WHAT IS NEEDED:
Exactly as they appear, output all of the entries.

[Collected data]
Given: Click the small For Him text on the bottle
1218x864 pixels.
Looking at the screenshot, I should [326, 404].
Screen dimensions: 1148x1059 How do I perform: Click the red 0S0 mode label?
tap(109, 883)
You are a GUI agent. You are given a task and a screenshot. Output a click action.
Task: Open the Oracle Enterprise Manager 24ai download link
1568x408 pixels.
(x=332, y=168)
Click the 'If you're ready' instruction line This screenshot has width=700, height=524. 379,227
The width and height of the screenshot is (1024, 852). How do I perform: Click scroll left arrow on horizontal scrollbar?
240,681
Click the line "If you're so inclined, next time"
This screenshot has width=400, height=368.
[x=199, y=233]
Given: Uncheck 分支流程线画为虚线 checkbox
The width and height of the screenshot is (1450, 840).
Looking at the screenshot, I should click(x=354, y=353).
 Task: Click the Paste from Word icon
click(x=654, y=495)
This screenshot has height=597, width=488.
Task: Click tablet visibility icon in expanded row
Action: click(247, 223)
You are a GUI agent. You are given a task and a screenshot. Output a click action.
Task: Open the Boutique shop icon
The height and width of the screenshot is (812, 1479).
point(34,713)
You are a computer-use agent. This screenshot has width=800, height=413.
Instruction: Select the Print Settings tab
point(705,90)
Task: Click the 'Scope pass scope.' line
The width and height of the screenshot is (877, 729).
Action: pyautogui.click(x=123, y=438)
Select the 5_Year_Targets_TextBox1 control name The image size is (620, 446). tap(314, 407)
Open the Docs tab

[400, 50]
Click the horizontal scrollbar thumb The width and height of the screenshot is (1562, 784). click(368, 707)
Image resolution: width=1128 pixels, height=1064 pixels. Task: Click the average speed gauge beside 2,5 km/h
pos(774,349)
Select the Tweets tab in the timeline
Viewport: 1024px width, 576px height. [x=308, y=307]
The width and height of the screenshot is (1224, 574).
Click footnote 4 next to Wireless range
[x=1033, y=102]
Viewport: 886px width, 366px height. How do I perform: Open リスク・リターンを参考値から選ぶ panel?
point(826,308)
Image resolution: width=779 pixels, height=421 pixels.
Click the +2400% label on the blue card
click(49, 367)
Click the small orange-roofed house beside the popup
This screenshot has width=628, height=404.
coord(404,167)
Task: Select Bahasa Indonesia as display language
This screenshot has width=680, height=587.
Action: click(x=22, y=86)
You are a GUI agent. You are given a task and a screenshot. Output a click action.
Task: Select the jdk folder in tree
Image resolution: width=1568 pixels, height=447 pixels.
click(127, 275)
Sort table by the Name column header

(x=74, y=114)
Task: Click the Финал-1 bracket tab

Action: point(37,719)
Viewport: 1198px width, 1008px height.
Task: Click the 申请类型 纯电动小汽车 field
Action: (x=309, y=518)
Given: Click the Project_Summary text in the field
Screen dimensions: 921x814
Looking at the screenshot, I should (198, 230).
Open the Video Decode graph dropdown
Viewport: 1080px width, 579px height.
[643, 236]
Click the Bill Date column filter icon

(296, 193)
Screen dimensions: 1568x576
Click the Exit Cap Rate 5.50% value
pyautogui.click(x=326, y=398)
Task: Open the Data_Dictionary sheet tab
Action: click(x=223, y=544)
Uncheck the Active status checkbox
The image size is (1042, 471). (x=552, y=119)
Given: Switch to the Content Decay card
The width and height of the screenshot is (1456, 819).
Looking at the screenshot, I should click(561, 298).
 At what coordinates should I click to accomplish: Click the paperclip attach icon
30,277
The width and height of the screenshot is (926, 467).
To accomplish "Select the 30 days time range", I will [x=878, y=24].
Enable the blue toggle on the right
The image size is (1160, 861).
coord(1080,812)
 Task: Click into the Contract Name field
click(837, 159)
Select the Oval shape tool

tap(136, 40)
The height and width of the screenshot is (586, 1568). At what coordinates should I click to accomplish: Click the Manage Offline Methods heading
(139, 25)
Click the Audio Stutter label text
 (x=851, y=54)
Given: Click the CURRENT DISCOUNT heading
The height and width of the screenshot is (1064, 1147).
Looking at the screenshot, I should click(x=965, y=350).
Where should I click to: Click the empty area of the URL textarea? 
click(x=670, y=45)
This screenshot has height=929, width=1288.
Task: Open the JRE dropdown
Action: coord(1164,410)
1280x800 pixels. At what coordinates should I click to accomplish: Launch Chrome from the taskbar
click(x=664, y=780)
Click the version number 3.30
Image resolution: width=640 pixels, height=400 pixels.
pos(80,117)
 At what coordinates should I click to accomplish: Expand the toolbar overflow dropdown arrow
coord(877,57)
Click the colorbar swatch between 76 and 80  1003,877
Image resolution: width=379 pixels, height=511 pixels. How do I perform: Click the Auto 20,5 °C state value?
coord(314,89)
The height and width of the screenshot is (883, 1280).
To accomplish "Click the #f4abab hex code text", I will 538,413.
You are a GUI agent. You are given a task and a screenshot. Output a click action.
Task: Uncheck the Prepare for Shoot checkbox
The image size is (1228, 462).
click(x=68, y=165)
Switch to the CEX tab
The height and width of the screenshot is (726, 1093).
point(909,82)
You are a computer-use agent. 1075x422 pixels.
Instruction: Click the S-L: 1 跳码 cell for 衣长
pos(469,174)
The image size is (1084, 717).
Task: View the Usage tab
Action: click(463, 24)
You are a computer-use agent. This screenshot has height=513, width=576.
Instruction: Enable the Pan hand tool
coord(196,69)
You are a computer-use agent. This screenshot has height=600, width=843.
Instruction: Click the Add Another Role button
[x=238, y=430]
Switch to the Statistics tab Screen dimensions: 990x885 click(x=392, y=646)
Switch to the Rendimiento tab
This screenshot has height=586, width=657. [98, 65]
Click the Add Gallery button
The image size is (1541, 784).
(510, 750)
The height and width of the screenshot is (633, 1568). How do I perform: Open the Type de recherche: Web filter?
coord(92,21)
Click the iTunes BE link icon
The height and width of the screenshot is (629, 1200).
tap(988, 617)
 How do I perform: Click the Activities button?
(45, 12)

RESULT BELOW:
Given: Click the small For Him text on the bottle
1218x864 pixels.
Looking at the screenshot, I should [326, 404].
Screen dimensions: 1148x1059 How do I perform: Click the red 0S0 mode label?
tap(109, 883)
You are a GUI agent. You are given a task and a screenshot. Output a click action.
Task: Open the Oracle Enterprise Manager 24ai download link
1568x408 pixels.
(x=332, y=168)
Click the 'If you're ready' instruction line This screenshot has width=700, height=524. 379,227
The width and height of the screenshot is (1024, 852). How do I perform: Click scroll left arrow on horizontal scrollbar?
240,681
Click the line "If you're so inclined, next time"
This screenshot has width=400, height=368.
[x=199, y=233]
Given: Uncheck 分支流程线画为虚线 checkbox
The width and height of the screenshot is (1450, 840).
Looking at the screenshot, I should click(x=354, y=353).
 Task: Click the Paste from Word icon
click(x=654, y=495)
This screenshot has height=597, width=488.
Task: Click tablet visibility icon in expanded row
Action: click(247, 223)
You are a GUI agent. You are given a task and a screenshot. Output a click action.
Task: Open the Boutique shop icon
The height and width of the screenshot is (812, 1479).
point(34,713)
You are a computer-use agent. This screenshot has width=800, height=413.
Instruction: Select the Print Settings tab
point(705,90)
Task: Click the 'Scope pass scope.' line
The width and height of the screenshot is (877, 729).
Action: pyautogui.click(x=123, y=438)
Select the 5_Year_Targets_TextBox1 control name The image size is (620, 446). tap(314, 407)
Open the Docs tab

[400, 50]
Click the horizontal scrollbar thumb The width and height of the screenshot is (1562, 784). click(368, 707)
Image resolution: width=1128 pixels, height=1064 pixels. Task: Click the average speed gauge beside 2,5 km/h
pos(774,349)
Select the Tweets tab in the timeline
Viewport: 1024px width, 576px height. [x=308, y=307]
The width and height of the screenshot is (1224, 574).
Click footnote 4 next to Wireless range
[x=1033, y=102]
Viewport: 886px width, 366px height. How do I perform: Open リスク・リターンを参考値から選ぶ panel?
point(826,308)
Image resolution: width=779 pixels, height=421 pixels.
Click the +2400% label on the blue card
click(49, 367)
Click the small orange-roofed house beside the popup
This screenshot has width=628, height=404.
coord(404,167)
Task: Select Bahasa Indonesia as display language
This screenshot has width=680, height=587.
Action: click(x=22, y=86)
You are a GUI agent. You are given a task and a screenshot. Output a click action.
Task: Select the jdk folder in tree
Image resolution: width=1568 pixels, height=447 pixels.
click(127, 275)
Sort table by the Name column header

(x=74, y=114)
Task: Click the Финал-1 bracket tab

Action: point(37,719)
Viewport: 1198px width, 1008px height.
Task: Click the 申请类型 纯电动小汽车 field
Action: (x=309, y=518)
Given: Click the Project_Summary text in the field
Screen dimensions: 921x814
Looking at the screenshot, I should (198, 230).
Open the Video Decode graph dropdown
Viewport: 1080px width, 579px height.
[643, 236]
Click the Bill Date column filter icon

(296, 193)
Screen dimensions: 1568x576
Click the Exit Cap Rate 5.50% value
pyautogui.click(x=326, y=398)
Task: Open the Data_Dictionary sheet tab
Action: click(x=223, y=544)
Uncheck the Active status checkbox
The image size is (1042, 471). (x=552, y=119)
Given: Switch to the Content Decay card
The width and height of the screenshot is (1456, 819).
Looking at the screenshot, I should click(561, 298).
 At what coordinates should I click to accomplish: Click the paperclip attach icon
30,277
The width and height of the screenshot is (926, 467).
To accomplish "Select the 30 days time range", I will [x=878, y=24].
Enable the blue toggle on the right
The image size is (1160, 861).
coord(1080,812)
 Task: Click into the Contract Name field
click(837, 159)
Select the Oval shape tool

tap(136, 40)
The height and width of the screenshot is (586, 1568). At what coordinates should I click to accomplish: Click the Manage Offline Methods heading
(139, 25)
Click the Audio Stutter label text
 (x=851, y=54)
Given: Click the CURRENT DISCOUNT heading
The height and width of the screenshot is (1064, 1147).
Looking at the screenshot, I should click(x=965, y=350).
Where should I click to: Click the empty area of the URL textarea? 
click(x=670, y=45)
This screenshot has height=929, width=1288.
Task: Open the JRE dropdown
Action: coord(1164,410)
1280x800 pixels. At what coordinates should I click to accomplish: Launch Chrome from the taskbar
click(x=664, y=780)
Click the version number 3.30
Image resolution: width=640 pixels, height=400 pixels.
pos(80,117)
 At what coordinates should I click to accomplish: Expand the toolbar overflow dropdown arrow
coord(877,57)
Click the colorbar swatch between 76 and 80  1003,877
Image resolution: width=379 pixels, height=511 pixels. How do I perform: Click the Auto 20,5 °C state value?
coord(314,89)
The height and width of the screenshot is (883, 1280).
To accomplish "Click the #f4abab hex code text", I will 538,413.
You are a GUI agent. You are given a task and a screenshot. Output a click action.
Task: Uncheck the Prepare for Shoot checkbox
The image size is (1228, 462).
click(x=68, y=165)
Switch to the CEX tab
The height and width of the screenshot is (726, 1093).
point(909,82)
You are a computer-use agent. 1075x422 pixels.
Instruction: Click the S-L: 1 跳码 cell for 衣长
pos(469,174)
The image size is (1084, 717).
Task: View the Usage tab
Action: click(463, 24)
You are a computer-use agent. This screenshot has height=513, width=576.
Instruction: Enable the Pan hand tool
coord(196,69)
You are a computer-use agent. This screenshot has height=600, width=843.
Instruction: Click the Add Another Role button
[x=238, y=430]
Switch to the Statistics tab Screen dimensions: 990x885 click(x=392, y=646)
Switch to the Rendimiento tab
This screenshot has height=586, width=657. [98, 65]
Click the Add Gallery button
The image size is (1541, 784).
(510, 750)
The height and width of the screenshot is (633, 1568). How do I perform: Open the Type de recherche: Web filter?
coord(92,21)
Click the iTunes BE link icon
The height and width of the screenshot is (629, 1200).
tap(988, 617)
 How do I perform: Click the Activities button?
(45, 12)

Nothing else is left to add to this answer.